→ GIVEN EXERCISE
Could you write out all the lines below again, substituting "chain icon" for "link icon" and leaving everything else unchanged?

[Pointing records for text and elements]

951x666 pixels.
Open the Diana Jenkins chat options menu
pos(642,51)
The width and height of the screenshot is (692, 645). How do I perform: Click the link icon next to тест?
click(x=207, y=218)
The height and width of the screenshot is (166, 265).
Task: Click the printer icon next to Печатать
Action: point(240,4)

→ TASK RESPONSE
951x666 pixels.
Open the Diana Jenkins chat options menu
pos(642,51)
The width and height of the screenshot is (692, 645). How do I perform: Click the chain icon next to тест?
click(x=207, y=218)
The height and width of the screenshot is (166, 265).
Task: Click the printer icon next to Печатать
Action: point(240,4)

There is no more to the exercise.